Lifestyle

Duane Harder – May 2024

Spring Cleaning

For seasoned Albertans, Spring is that time of year when you experience all four seasons in a month. Realistically it just seems that way. For many, spring is more commonly associated with “spring cleaning.” We clear away what is not needed to make room for the new.

This spring I encourage you to open the closet where you have stored the things you would like to forget. That closet contains memories of painful failure, broken promises, unfulfilled dreams, and deep disappointments. The content of the closet gives us a sense of shame, guilt, despair, and insecurity. We want to keep that closet locked tight so that no one can access our skeletons to perform an autopsy and reinforce our guilt.

It’s time to do some spring cleaning. That closet must be emptied. You may say, “Just a minute, Duane. You don’t know what’s in my closet. If you did you wouldn’t make such a strong statement.” You are right. I don’t know what is in your closet, but I do know that after having access to hundreds of closets, there isn’t anything you could disclose that I haven’t already heard. This leads me to the first step in spring cleaning:

1. Say No to the Lie of Individualism. You are not the first or only one who has experienced what is locked in your closet. That is an axiomatic truth. Individualism claims that what we have experienced is unique to us. No one else has gone through or had to deal with what I did. I have worked with people on every continent and multiple countries. The cultural context of the closet changes but the root cause of what motivates our choices is the same.

2. Kill the giant of self-pity! Self-pity is destructive. It is like a creeping paralysis that slowly immobilizes us. Self-pity is a masquerade for pride. My wrong choices are not really a reflection of who I am. If you see what I have done, you will pass judgment on me and I’m really better than that. The real damage of self-pity is that it creates a negative focus — “I’ll never do that again!” That negative focus becomes the standard by which I measure what I am doing in the present. I end up duplicating the past but only in an inverse way.

3. Say “NO!” to the cancer of entitlement. Entitlement places me at the center of my world.

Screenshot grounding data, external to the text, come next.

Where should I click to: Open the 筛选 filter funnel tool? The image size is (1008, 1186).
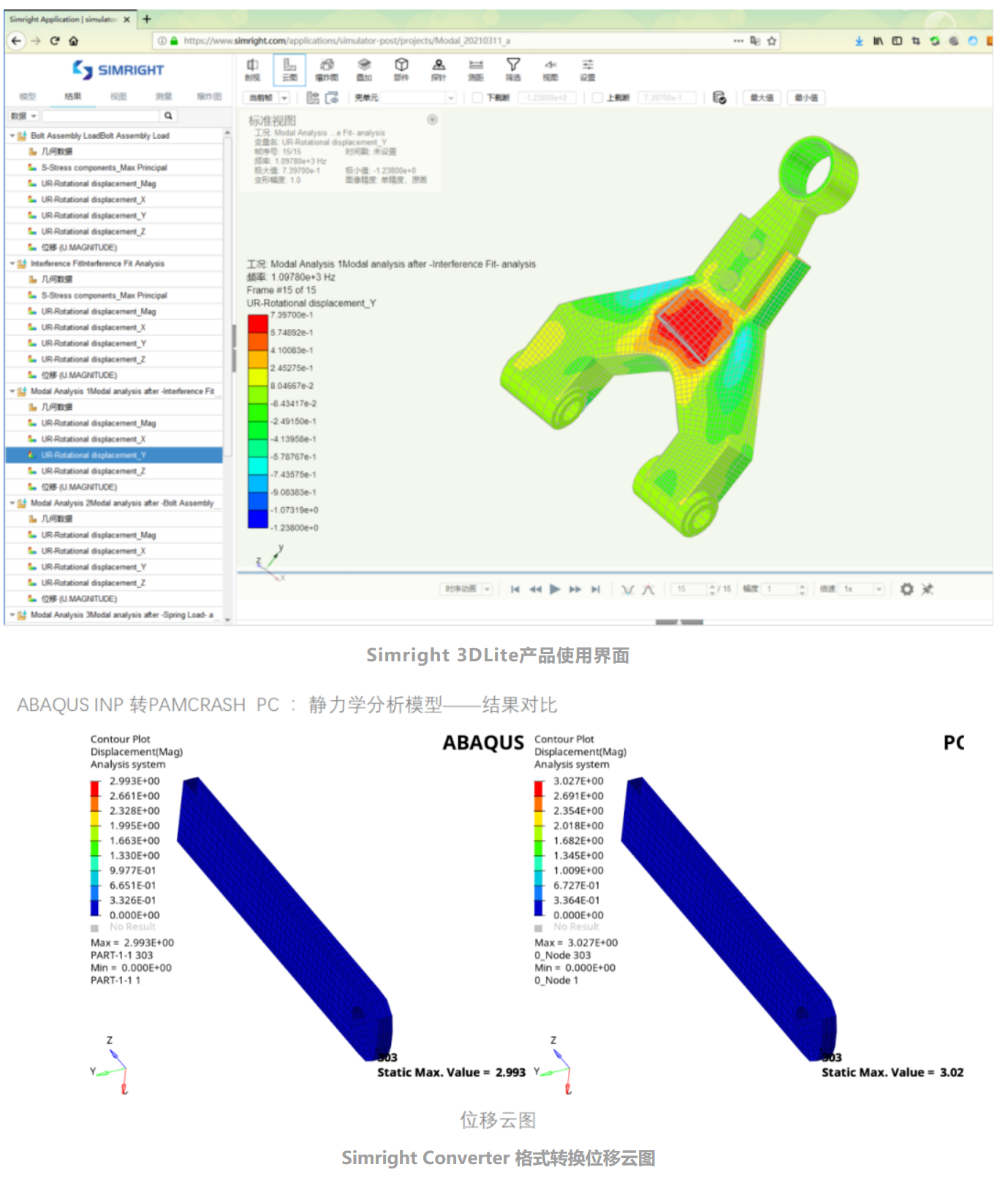click(x=513, y=69)
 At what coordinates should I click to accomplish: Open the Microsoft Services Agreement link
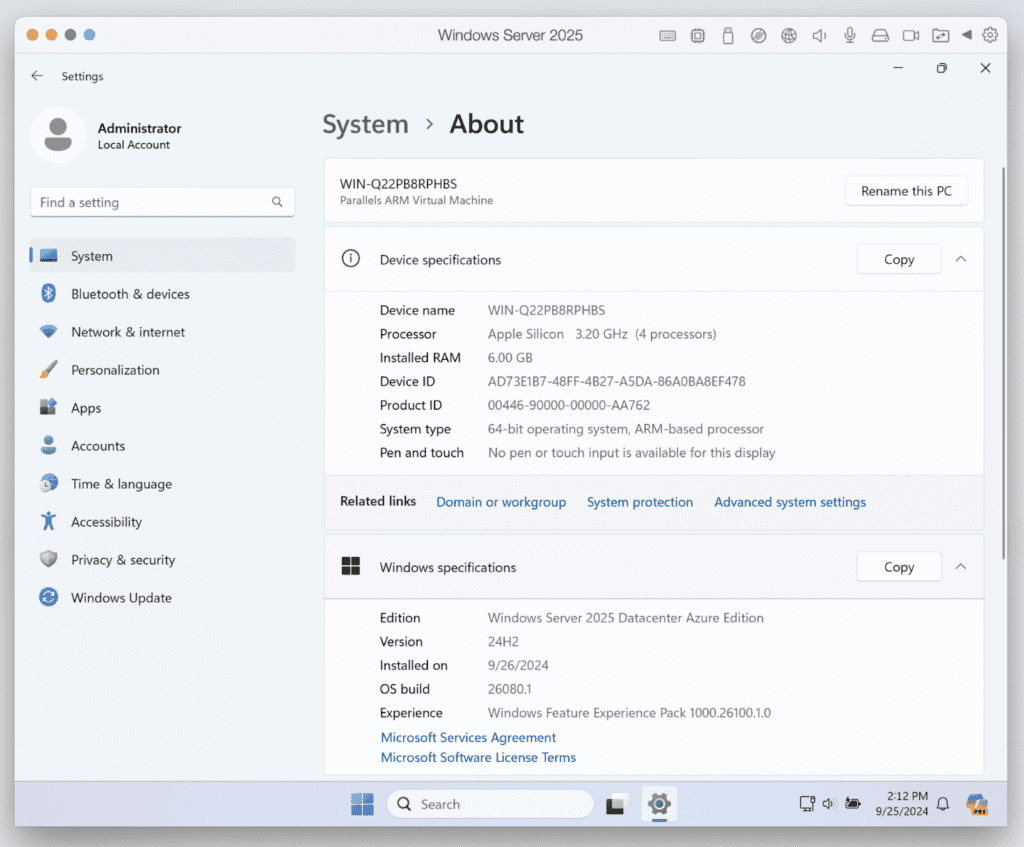click(468, 737)
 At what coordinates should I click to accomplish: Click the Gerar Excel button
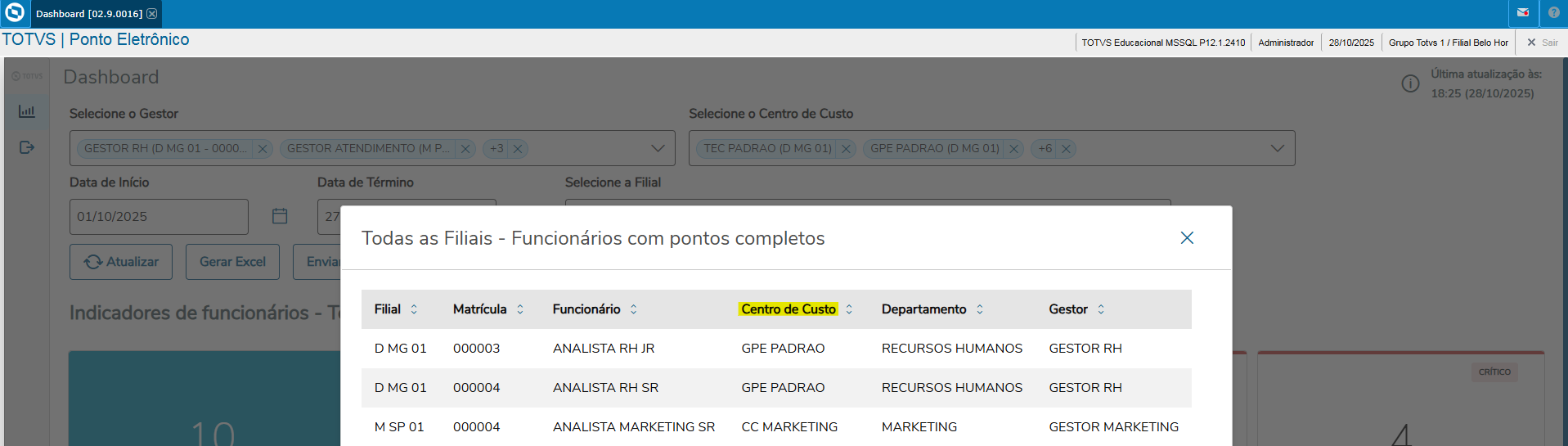click(232, 262)
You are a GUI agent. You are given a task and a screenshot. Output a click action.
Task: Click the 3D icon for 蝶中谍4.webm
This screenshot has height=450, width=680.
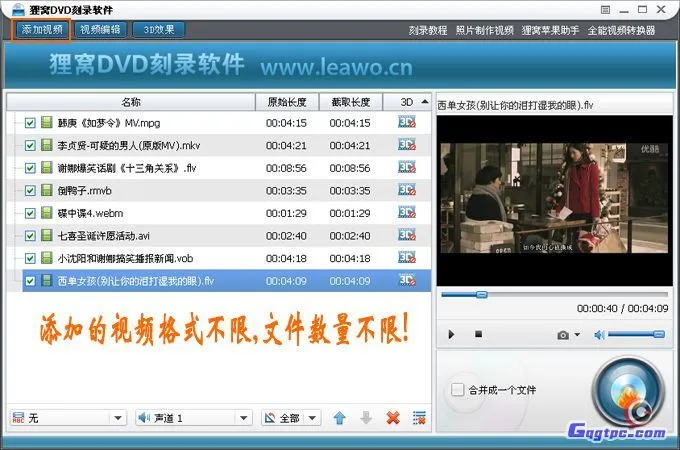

It measures life in terms of the benefits that I derive. In other words, “What’s in it for me?” When this is operating, we will look for someone to blame. We fall into the trap of victimhood. I like how the Calvin and Hobbes cartoon puts it.
Calvin: Nothing I do is my fault. My family is dysfunctional, and my parents won’t empower me. Consequently, I’m not self-actualized. My behavior is addictive, functioning in a disease process of toxic codependency. Nothing I do is my fault. I need holistic healing and wellness before I’ll accept any responsibility for my actions.
Hobbes: One of us needs to stick his head in a bucket of ice water.
Calvin: I love the culture of victimhood!

4.Posture yourself as a learner. I have said this before and will say it again. Our places of failure are a treasure chest of learning. Success can lead us down the slippery slope of pride. Failure can bring us to the treasure house of wisdom. In the house of wisdom, we learn how to put the right piece in the right place at the right time for the right purpose. Did profit motivate me to act with expedience at the expense of principle? Was I using people rather than developing them? Did I care more about the bottom line than those who worked to produce the bottom line? Did I look for input from those whose character was reflected in the culture of their business? Am I a self-made man or can I acknowledge that I need the wisdom of God for my life?

Hopefully this spring you will have the courage to open the closet, bring out the skeletons and let God breathe new life into them. Go ahead, unlock the closet and I’ll see you at the top.